[PAGE EXCERPT start]

Volume measure for Euclidean geometry

In this file we introduce a d-dimensional measure for n-dimensional Euclidean affine space, namely MeasureTheory.Measure.euclideanHausdorffMeasure d with notation μHE[d]. This is the suitable measure to describe area and volume in an environment of arbitrary dimension. It is characterized by the following properties:

• Coincides with Lebesgue measure when d = n.
• Preserved through isometry, and specifically through affine subspace inclusion.

Internally, this is defined as the MeasureTheory.Measure.hausdorffMeasure scaled by a factor. The factor is defined nonconstructively as the MeasureTheory.Measure.addHaarScalarFactor between the Hausdorff measure and the Lebesgue measure on a model Euclidean space.

TODO: show the scaling factor equals to the ratio between the volume of d-dimensional Metric.ball with Euclidean metric and with sup metric.

Main definitions

• MeasureTheory.Measure.euclideanHausdorffMeasure: the Euclidean Hausdorff measure.

Main statements

• EuclideanGeometry.measurePreserving_vaddConst: μHE[d] on an affine space matches volume on the associated inner product space.
• AffineSubspace.euclideanHausdorffMeasure_coe_image: μHE[d] is preserved through subspace inclusion.

[PAGE EXCERPT end]
[RECORDS PROVIDED start]

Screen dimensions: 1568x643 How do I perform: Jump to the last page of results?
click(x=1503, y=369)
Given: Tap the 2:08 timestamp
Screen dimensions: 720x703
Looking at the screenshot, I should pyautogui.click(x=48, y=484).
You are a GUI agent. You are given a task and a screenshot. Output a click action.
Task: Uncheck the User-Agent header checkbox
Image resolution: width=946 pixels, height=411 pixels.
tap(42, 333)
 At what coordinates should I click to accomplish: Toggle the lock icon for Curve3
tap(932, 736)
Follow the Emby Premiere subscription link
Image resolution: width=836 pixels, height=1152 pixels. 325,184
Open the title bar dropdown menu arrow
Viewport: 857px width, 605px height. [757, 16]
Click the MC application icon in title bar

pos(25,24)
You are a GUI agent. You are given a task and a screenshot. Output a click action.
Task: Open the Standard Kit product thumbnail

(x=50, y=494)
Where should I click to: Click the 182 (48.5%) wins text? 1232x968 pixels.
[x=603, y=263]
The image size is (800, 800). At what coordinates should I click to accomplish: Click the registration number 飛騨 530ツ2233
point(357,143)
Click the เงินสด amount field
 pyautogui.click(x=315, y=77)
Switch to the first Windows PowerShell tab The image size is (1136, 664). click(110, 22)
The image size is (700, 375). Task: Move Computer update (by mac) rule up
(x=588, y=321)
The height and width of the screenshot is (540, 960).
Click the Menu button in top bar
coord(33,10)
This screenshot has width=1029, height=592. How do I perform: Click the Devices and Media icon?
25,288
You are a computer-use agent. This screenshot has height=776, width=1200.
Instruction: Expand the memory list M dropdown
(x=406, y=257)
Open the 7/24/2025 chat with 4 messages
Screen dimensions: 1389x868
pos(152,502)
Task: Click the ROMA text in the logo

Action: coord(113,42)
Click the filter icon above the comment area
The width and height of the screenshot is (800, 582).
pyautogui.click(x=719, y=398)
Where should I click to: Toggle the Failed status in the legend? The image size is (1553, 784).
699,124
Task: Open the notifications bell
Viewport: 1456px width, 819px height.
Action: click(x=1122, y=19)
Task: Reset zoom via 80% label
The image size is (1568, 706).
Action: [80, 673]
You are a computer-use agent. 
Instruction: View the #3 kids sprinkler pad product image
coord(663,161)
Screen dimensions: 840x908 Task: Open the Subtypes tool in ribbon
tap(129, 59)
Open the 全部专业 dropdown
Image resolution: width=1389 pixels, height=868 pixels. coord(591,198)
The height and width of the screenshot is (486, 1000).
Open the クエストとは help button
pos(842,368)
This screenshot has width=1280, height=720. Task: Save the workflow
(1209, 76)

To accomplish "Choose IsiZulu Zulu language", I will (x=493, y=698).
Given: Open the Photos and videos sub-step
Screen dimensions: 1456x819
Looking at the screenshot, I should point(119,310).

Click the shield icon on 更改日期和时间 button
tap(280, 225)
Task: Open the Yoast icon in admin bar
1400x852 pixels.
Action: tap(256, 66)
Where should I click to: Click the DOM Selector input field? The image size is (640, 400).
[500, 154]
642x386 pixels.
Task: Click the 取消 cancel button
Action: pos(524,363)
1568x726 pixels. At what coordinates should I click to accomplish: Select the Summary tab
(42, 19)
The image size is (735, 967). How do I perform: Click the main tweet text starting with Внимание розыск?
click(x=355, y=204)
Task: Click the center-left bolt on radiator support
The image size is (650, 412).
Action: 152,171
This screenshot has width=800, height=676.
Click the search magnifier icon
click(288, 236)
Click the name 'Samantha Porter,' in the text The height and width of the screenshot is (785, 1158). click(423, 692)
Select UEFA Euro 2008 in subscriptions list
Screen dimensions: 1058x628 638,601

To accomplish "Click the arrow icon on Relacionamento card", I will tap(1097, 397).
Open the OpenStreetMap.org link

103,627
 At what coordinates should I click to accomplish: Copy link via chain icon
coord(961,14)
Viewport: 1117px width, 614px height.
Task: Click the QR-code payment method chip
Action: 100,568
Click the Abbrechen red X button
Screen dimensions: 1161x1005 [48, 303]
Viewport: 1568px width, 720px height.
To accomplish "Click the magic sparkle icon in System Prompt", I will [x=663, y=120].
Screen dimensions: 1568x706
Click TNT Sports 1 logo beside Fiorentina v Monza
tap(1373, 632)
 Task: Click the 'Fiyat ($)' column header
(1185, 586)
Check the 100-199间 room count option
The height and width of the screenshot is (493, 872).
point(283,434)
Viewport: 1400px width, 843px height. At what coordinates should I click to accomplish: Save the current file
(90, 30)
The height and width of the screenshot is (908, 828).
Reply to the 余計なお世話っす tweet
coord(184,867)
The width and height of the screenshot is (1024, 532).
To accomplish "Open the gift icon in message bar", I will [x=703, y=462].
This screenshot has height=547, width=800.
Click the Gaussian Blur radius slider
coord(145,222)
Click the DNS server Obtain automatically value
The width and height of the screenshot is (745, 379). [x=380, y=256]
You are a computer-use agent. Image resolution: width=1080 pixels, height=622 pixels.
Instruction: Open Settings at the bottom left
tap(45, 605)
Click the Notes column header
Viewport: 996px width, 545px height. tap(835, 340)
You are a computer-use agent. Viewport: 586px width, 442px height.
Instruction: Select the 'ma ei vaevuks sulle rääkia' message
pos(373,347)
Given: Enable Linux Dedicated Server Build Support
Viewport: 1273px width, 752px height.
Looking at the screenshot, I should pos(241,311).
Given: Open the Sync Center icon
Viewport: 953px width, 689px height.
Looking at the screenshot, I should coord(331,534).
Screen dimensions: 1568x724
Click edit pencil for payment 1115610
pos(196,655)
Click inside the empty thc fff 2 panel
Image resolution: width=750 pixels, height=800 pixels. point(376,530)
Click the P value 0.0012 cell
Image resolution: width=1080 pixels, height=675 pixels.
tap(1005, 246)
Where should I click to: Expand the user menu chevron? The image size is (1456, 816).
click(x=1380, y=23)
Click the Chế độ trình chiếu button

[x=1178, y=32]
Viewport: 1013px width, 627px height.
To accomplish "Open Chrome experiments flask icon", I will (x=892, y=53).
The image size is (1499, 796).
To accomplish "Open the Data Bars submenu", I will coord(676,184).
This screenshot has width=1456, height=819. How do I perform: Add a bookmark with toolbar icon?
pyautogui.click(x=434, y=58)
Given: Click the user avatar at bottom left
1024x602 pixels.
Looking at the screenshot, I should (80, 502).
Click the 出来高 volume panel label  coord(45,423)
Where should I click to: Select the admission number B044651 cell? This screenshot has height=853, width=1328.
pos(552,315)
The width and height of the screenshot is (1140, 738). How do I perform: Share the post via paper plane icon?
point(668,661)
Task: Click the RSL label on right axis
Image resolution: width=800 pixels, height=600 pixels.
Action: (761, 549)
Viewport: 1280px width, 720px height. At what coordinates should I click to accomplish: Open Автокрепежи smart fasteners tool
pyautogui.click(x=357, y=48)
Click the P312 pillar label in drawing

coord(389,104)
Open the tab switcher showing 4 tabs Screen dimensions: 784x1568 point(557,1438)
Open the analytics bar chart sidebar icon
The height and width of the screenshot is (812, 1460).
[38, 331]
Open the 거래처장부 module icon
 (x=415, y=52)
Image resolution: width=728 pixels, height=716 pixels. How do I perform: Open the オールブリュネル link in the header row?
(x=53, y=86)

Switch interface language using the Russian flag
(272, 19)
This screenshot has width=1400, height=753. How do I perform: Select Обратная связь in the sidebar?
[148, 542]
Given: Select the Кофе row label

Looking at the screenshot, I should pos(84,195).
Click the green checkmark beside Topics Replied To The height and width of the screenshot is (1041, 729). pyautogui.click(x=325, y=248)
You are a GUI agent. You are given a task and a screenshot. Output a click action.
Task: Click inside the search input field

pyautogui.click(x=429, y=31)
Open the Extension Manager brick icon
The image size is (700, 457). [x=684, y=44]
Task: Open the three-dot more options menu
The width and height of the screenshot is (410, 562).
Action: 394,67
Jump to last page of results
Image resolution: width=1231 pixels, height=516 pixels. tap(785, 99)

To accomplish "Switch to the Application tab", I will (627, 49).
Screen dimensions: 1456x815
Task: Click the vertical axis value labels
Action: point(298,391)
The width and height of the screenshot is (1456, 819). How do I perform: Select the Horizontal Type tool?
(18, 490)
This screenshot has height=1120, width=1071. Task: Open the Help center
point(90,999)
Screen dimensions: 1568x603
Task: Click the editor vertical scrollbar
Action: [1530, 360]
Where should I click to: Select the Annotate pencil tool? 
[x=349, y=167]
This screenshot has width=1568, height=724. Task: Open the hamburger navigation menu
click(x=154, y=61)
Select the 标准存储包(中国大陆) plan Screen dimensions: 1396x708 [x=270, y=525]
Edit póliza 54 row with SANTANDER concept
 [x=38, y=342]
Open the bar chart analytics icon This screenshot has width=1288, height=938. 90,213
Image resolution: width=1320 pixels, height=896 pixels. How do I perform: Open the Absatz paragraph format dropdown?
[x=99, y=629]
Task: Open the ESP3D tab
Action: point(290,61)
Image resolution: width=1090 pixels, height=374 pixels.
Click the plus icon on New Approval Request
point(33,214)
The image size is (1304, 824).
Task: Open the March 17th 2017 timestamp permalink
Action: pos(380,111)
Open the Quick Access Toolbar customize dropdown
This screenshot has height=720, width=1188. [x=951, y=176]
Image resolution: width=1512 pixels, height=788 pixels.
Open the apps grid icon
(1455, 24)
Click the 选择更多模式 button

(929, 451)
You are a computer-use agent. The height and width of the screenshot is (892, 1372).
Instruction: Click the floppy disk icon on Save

[RECORDS PROVIDED end]

EXERCISE REQUIREMENTS =>
Translate this sentence from the Euclidean volume measure page into Spanish: "This is the suitable measure to describe area and volume in an environment of arbitrary dimension."

EXERCISE RESPONSE =>
Esta es la medida adecuada para describir el área y el volumen en un entorno de dimensión arbitraria.